Condition Discriminating features vs CF
Primary ciliary dyskinesia (Kartagener) Situs inversus + bronchiectasis + sinusitis; normal sweat chloride; immotile cilia on EM
Shwachman–Diamond syndrome Pancreatic insufficiency + neutropenia/marrow failure + skeletal dysplasia; normal sweat test
Immunodeficiency (e.g.
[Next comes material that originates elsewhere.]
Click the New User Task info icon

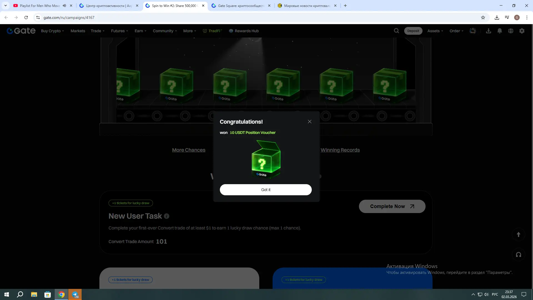pos(167,216)
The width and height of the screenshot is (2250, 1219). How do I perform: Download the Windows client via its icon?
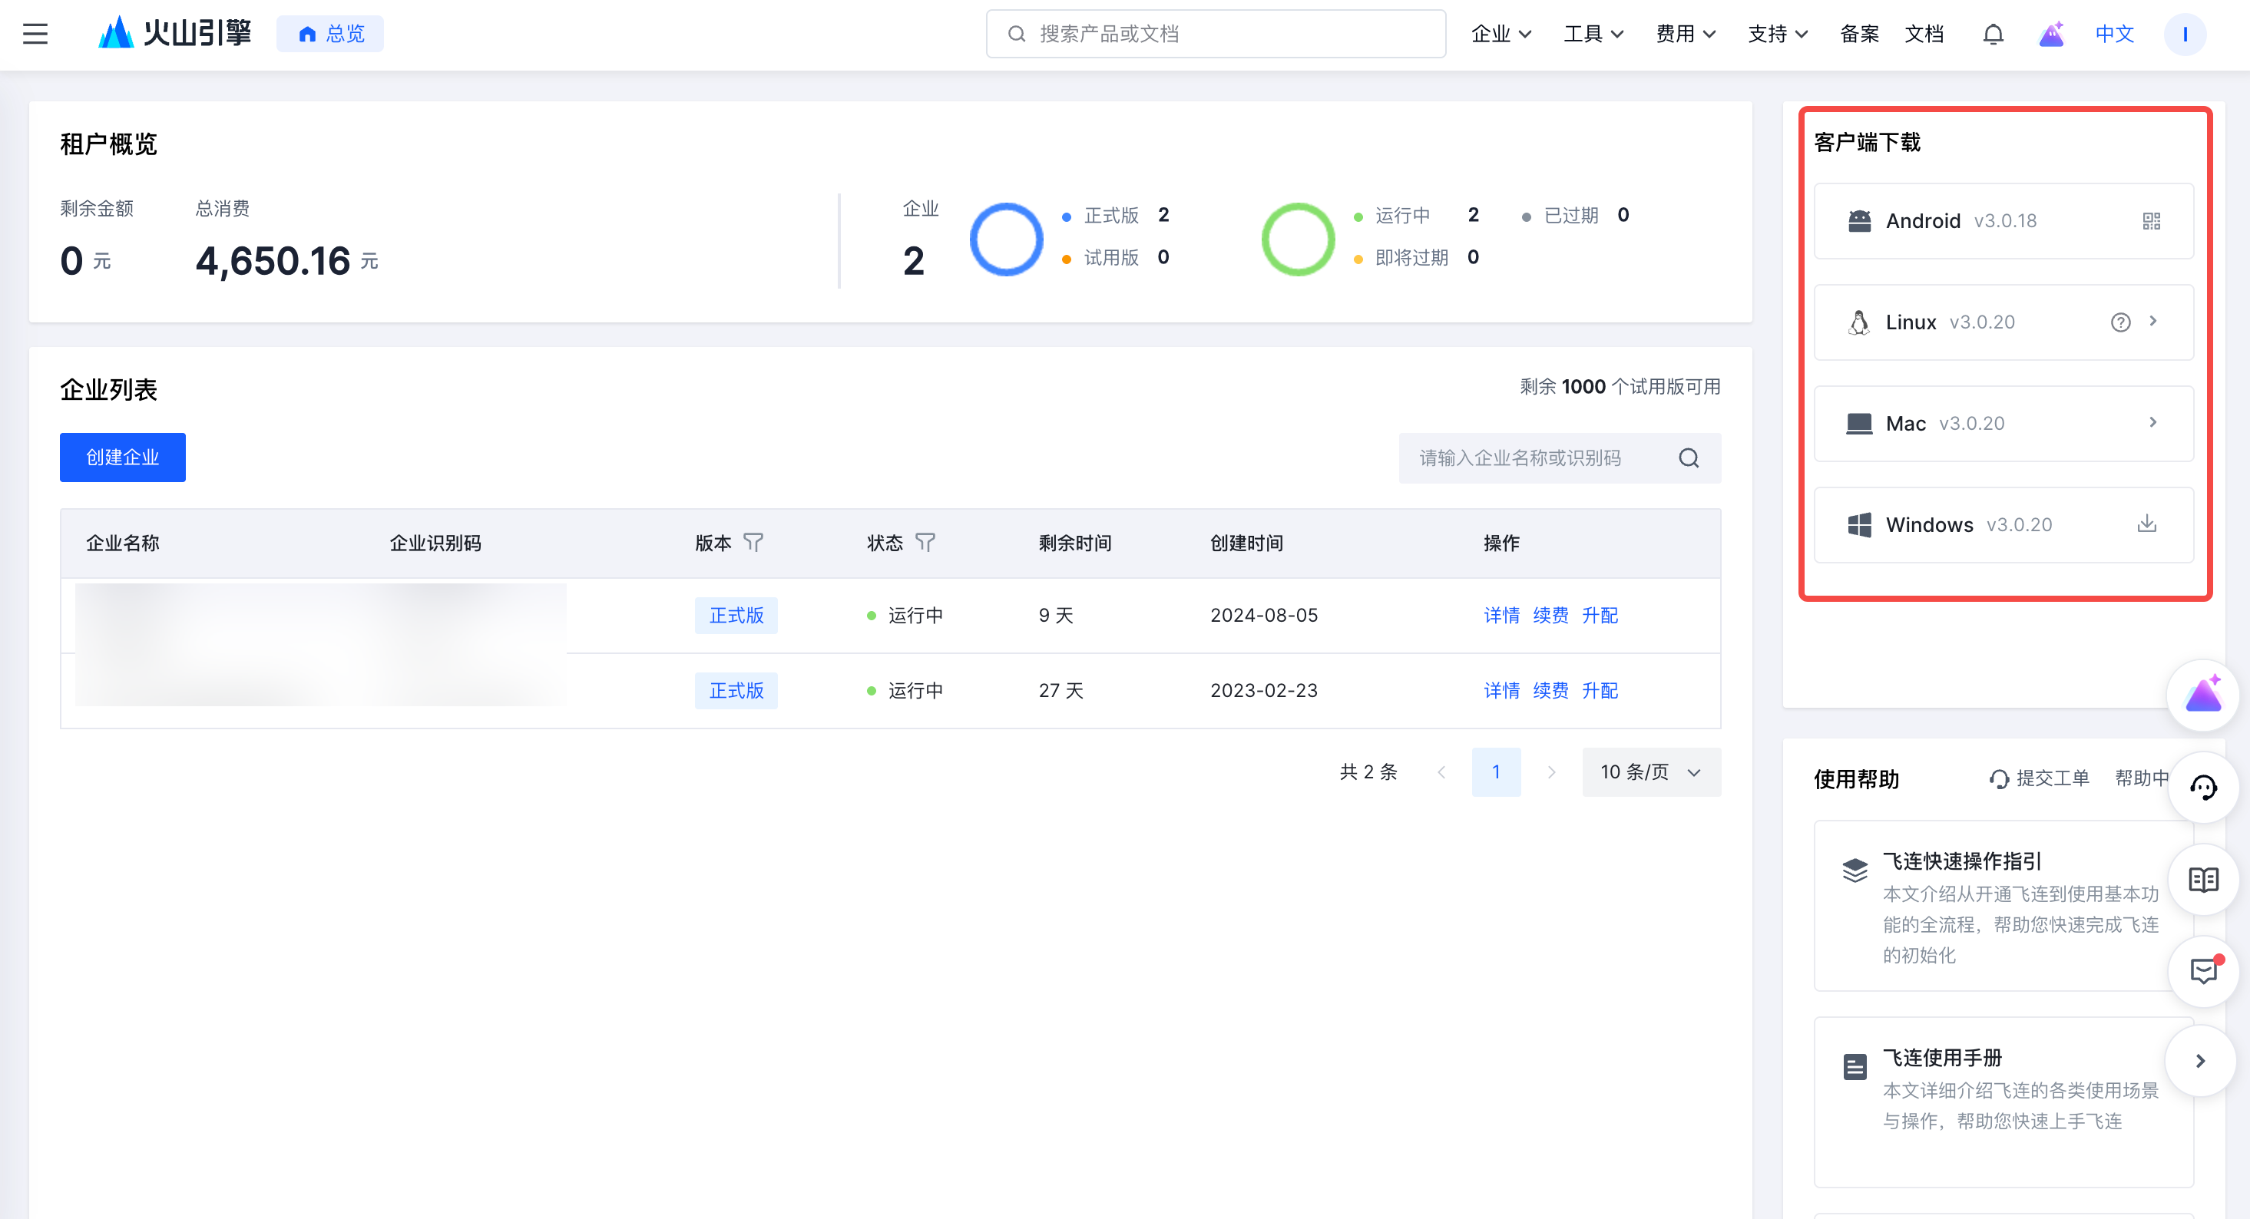tap(2146, 524)
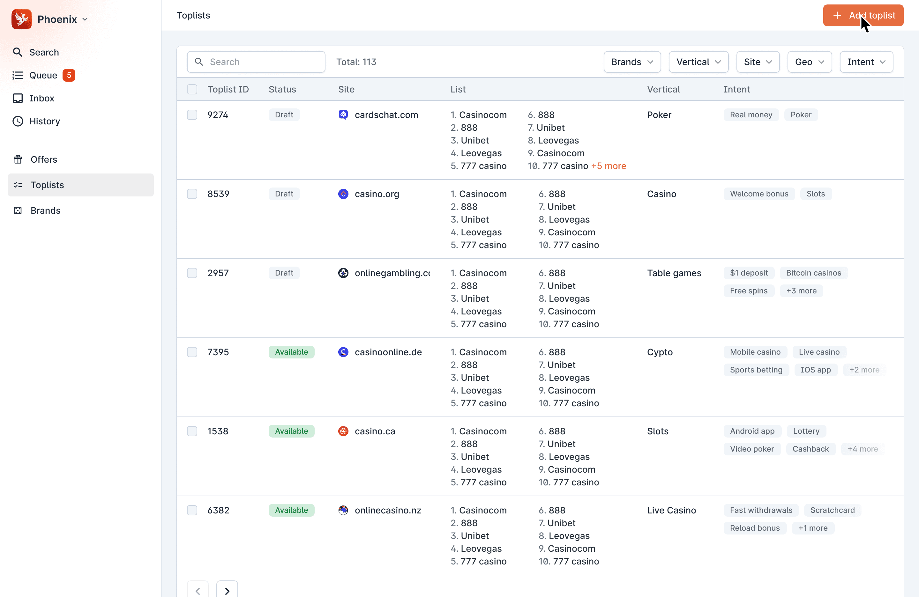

CVID, HIV) Recurrent infections but no salty sweat, no pancreatic exocrine failure
Asthma/recurrent viral wheeze No failure to thrive, no steatorrhoea, normal sweat chloride
Coeliac disease Malabsorption but no chronic lung disease; anti-tTG positive, villous atrophy
Hirschsprung disease Neonatal obstruction but rectal biopsy shows absent ganglion cells; normal sweat test

High-yield: Situs inversus + bronchiectasis + chronic sinusitis = Kartagener (PCD), not CF — sweat chloride is normal. Pancreatic insufficiency + neutropenia = Shwachman–Diamond, not CF.

Recently asked / exam angle

  • Gene and chromosome: CFTR on chromosome 7; ΔF508 the commonest mutation — direct one-liners.
  • Sweat chloride cut-off of > 60 mEq/L as diagnostic; IRT as the newborn screening test.
  • Drug–mutation matching: ivacaftor ↔ G551D (gating); correctors ↔ ΔF508 (trafficking) — increasingly common as modulators enter syllabi.
  • Meconium ileus as the neonatal presentation; Gastrografin enema management.
  • Mucoid Pseudomonas aeruginosa as the characteristic chronic pathogen; Burkholderia cepacia as a transplant contraindication/poor prognostic sign.
  • Mechanism of dornase alfa (breaks down neutrophil DNA in sputum).
  • CBAVD / obstructive azoospermia in an infertility-clinic vignette pointing to CF.
  • Pseudo-Bartter (hypochloraemic metabolic alkalosis) as an electrolyte-pattern question.
  • Fat-soluble vitamin (ADEK) deficiency and need for PERT.

Rapid revision

  1. CF = autosomal recessive; CFTR gene on chromosome 7; commonest mutation ΔF508 (Class II trafficking defect).
  2. G551D is the gating (Class III) mutation treated by the potentiator ivacaftor.
  3. Sweat chloride ≥ 60 mEq/L is diagnostic; < 30 excludes; 30–59 is indeterminate (do genetics).
  4. IRT (immunoreactive trypsinogen) is the newborn screening test; sweat chloride is confirmatory.
  5. In the sweat gland CFTR normally reabsorbs chloride → its loss gives salty sweat.
  6. Airway pathogen sequence: Staph aureus → H. influenzae → mucoid Pseudomonas → Burkholderia cepacia.
  7. Meconium ileus in a neonate = CF until proven otherwise; treat uncomplicated cases with Gastrografin enema.
  8. DIOS is the older-age equivalent of meconium ileus; managed with osmotic laxatives/Gastrografin.
  9. Dornase alfa cleaves neutrophil DNA; hypertonic saline rehydrates airway mucus.
  10. Nutrition: PERT + high-calorie/high-fat diet + ADEK vitamins + salt supplementation.
  11. Elexacaftor–tezacaftor–ivacaftor (Trikafta/Kaftrio) = highly effective triple modulator for ΔF508 patients.
  12. Mimics: Kartagener (PCD) — situs inversus, normal sweat test; Shwachman–Diamond — pancreatic insufficiency + neutropenia; male CF → CBAVD/azoospermia.